===== Material supplied =====

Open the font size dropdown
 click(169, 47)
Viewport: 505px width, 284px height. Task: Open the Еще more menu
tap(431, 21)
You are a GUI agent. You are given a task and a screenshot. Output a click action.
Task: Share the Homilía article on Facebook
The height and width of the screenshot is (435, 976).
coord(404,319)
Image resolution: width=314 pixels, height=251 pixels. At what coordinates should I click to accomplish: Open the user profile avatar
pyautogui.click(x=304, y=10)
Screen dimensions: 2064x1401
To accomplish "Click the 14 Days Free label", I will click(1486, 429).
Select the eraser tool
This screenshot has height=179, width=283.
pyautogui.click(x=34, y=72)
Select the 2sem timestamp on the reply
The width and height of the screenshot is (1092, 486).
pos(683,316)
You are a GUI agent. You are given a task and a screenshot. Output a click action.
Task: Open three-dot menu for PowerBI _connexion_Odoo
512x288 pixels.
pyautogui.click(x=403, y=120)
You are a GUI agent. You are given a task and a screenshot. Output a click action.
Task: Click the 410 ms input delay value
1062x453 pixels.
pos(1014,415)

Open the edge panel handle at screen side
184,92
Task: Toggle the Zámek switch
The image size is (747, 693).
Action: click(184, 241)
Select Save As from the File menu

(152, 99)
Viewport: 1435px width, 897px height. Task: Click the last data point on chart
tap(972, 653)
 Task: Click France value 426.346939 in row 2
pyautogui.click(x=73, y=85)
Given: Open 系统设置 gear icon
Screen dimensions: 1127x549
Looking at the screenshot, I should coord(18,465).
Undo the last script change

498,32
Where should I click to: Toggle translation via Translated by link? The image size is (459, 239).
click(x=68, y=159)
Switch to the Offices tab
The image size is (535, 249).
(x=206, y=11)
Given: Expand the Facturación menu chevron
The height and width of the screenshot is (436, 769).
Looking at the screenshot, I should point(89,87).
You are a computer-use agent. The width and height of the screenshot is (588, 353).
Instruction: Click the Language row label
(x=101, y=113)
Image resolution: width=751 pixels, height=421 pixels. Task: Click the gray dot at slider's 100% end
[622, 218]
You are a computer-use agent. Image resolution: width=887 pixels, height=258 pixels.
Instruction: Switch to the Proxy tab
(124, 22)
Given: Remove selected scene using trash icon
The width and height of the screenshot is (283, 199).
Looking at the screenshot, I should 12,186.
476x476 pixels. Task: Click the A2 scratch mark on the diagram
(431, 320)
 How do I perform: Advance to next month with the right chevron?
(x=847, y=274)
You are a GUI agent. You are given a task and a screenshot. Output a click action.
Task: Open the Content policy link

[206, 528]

=====

Exercise requirements: Only the lines from the one bearing "You are a computer-use agent. Image" through the end of the entries above belong in the answer, each one exactly as given.

Result of this task:
You are a computer-use agent. Image resolution: width=887 pixels, height=258 pixels.
Instruction: Switch to the Proxy tab
(124, 22)
Given: Remove selected scene using trash icon
The width and height of the screenshot is (283, 199).
Looking at the screenshot, I should 12,186.
476x476 pixels. Task: Click the A2 scratch mark on the diagram
(431, 320)
 How do I perform: Advance to next month with the right chevron?
(x=847, y=274)
You are a GUI agent. You are given a task and a screenshot. Output a click action.
Task: Open the Content policy link

[206, 528]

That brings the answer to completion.